Jean-Alain Gardet et Tai Sinh ont quitté le groupe. Une petite annonce est passée pour trouver deux remplaçants. Pascal Wuthrich et Michael Jones font leur entrée. Michael est censé remplacer Jean-Jacques, qui ne veut pas faire de tournée, et montre de plus en plus son désaccord vis à vis des chansons en anglais. Berger, Cabrel, et quelques mois plus tard, Balavoine, sont en train de révolutionner la chanson française.

Jean-Jacques sort un troisième 45 T en solo : Back to the city again et Laëtitia.

Il accepte de prêter son concours à un 45 T pour Tai Phong : Back again (écrit par Jean-Jacques) et Cherry (Khanh Mai). Cherry est le premier duo entre Jean-Jacques et Michael Jones...

 

1979

 

Une année de doute pour Jean-Jacques, marquée par une production aussi importante que variée.

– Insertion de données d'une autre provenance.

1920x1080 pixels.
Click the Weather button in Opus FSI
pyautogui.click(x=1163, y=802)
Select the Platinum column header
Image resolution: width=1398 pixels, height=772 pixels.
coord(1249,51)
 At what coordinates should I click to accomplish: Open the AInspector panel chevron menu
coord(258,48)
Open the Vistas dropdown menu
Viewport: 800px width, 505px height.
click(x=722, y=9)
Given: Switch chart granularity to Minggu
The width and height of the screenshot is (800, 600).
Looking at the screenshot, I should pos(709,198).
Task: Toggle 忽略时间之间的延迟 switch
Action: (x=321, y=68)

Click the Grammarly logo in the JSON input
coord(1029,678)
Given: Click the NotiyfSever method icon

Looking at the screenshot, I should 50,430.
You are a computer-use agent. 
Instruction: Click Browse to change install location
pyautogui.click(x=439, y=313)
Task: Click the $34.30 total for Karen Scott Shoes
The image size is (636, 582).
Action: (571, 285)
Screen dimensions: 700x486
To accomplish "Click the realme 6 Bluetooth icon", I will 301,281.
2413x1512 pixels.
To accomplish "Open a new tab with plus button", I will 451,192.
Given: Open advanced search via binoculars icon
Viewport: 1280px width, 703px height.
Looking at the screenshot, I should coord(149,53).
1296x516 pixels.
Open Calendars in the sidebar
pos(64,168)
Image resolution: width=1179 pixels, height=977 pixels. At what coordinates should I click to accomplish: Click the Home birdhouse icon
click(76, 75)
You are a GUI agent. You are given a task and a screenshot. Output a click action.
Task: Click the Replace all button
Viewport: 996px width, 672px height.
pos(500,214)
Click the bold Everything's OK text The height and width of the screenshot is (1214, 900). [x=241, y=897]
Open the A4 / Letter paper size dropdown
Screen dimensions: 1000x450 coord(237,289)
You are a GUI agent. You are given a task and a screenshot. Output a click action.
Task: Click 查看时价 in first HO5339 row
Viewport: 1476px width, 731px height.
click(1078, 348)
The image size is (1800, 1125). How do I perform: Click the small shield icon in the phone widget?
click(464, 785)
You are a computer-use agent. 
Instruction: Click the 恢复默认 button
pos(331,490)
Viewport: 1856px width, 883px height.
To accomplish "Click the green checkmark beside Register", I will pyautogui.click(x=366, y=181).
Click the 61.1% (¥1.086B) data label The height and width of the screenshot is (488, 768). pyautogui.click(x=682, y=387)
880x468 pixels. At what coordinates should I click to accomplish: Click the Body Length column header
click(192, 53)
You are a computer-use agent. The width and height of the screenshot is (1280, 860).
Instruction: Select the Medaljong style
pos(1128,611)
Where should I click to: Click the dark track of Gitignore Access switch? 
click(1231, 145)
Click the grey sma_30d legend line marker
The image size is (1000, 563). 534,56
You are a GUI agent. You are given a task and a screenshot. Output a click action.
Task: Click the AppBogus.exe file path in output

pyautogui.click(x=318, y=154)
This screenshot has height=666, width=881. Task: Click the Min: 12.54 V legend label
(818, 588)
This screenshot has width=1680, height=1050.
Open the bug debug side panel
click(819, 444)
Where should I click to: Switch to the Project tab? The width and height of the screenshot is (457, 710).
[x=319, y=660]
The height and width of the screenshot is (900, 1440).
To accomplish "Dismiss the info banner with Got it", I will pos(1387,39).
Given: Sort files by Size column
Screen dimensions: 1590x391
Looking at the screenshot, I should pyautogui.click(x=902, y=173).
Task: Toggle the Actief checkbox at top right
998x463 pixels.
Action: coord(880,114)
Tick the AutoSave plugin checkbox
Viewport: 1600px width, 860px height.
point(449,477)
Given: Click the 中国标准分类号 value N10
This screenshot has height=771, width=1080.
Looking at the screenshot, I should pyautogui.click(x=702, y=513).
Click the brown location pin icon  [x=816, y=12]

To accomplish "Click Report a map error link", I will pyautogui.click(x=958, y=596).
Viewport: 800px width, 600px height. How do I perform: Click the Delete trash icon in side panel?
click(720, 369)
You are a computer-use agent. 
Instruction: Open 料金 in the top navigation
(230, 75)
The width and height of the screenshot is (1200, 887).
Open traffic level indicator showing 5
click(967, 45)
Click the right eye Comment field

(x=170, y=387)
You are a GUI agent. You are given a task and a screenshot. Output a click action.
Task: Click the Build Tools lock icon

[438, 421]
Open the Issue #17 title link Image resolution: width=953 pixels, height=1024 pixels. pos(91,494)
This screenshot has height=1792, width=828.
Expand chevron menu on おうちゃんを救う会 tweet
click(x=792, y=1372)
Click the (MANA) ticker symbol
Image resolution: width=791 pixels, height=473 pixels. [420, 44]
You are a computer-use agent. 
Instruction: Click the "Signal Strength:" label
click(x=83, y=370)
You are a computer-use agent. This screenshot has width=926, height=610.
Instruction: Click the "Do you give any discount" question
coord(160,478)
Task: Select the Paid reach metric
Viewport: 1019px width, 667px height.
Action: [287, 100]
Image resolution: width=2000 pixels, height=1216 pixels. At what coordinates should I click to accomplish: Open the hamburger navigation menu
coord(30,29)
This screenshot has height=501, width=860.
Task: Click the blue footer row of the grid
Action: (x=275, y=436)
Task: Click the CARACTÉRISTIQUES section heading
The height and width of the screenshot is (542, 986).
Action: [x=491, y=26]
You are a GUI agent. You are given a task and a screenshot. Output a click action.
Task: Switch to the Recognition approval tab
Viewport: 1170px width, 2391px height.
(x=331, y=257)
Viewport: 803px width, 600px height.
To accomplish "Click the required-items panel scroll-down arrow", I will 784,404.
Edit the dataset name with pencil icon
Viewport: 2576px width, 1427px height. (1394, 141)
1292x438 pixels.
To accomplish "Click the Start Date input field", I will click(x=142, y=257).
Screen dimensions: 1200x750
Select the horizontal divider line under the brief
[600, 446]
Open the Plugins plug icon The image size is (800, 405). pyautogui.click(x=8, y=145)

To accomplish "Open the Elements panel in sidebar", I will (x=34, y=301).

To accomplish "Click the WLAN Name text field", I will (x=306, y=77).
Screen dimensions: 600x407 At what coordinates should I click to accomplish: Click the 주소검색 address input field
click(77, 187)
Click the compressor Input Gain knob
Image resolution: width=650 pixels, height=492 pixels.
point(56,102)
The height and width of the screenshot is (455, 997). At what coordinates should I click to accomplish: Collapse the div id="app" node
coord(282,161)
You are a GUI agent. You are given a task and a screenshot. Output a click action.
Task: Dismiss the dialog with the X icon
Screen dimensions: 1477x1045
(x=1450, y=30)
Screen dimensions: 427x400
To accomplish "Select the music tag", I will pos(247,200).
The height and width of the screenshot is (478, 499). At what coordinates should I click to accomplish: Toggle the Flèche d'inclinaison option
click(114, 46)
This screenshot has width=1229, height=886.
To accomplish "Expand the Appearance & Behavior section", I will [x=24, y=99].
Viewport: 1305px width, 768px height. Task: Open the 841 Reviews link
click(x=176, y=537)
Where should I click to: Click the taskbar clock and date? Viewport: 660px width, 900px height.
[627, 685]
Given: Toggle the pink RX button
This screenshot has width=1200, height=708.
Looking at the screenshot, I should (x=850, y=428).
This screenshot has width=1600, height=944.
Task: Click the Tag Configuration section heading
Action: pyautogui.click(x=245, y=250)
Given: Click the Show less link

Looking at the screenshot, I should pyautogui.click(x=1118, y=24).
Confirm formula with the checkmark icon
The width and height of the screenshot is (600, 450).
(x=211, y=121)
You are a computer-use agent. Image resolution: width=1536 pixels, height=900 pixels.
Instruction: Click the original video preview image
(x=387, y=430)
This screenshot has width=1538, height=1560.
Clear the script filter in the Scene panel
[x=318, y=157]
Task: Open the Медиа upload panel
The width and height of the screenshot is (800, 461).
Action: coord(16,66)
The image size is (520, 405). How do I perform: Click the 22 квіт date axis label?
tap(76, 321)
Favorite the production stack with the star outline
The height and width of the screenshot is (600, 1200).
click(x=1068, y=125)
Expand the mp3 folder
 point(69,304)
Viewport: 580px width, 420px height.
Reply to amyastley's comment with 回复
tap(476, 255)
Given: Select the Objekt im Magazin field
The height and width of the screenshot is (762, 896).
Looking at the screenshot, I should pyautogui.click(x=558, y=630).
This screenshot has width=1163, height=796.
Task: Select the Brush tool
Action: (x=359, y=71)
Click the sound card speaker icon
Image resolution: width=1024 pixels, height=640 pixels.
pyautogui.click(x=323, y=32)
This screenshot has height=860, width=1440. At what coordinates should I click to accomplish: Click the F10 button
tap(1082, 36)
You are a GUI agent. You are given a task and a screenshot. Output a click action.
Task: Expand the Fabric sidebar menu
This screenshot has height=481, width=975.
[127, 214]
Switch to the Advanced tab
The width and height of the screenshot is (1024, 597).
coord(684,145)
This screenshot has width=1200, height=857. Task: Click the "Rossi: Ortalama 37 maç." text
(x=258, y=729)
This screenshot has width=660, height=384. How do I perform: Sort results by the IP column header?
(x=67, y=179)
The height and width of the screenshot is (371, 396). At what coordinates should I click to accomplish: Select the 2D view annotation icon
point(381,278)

Il accepte de revenir faire un tour pour le troisième et dernier album de Tai Phong, au titre révélateur : Last flight. Jean-Jacques signe deux titres empreints de nostalgie pour cette période : End of an end et Sad passion.

Un autre 45 T de Tai Phong avec des titres inédits (Fed up, de Jean-Jacques, et Shanghaï Casino, de Khan Mai) sort pour plonger aussitôt dans l'anonymat.

Un maxi 45 T réalisé par Khanh Mai sort sous le nom de Tai Phong, qui reste une pièce unique : en face A, on trouve différentes fréquences qui permettent le réglage des platines de l'époque. En face B, deux titres : Sono et Rise above the wind. Ce dernier titre, qui dure dix-neuf minutes, comprend des répétitions et l'accordage des différents instruments.

A cette époque, bien qu'il soit toujours employé du magasin de sport de Robert, et que Catherine soit sur le point d'achever ses études de psychologie, la venue au monde de Caroline deux ans plus tôt ne permet pas à Jean-Jacques d'assurer un train de vie décent à sa famille. Il enregistre donc un 45 T et un maxi 45 T de reprises de tubes des années 60, à la Rockcollection, qu'il intitule Slow me again, et qu'il signe sous le nom de Sweet Memories. Sur la face B du maxi 45 T, on peut trouver la version anglaise de Les nuits de solitude, Just a dream, proposé à Tai Phong et refusé par Khanh Mai.

Tai Phong se dissout. "Le groupe s'est arrêté parce que les groupes, ça meurt", déclare Jean-Jacques quelques années plus tard.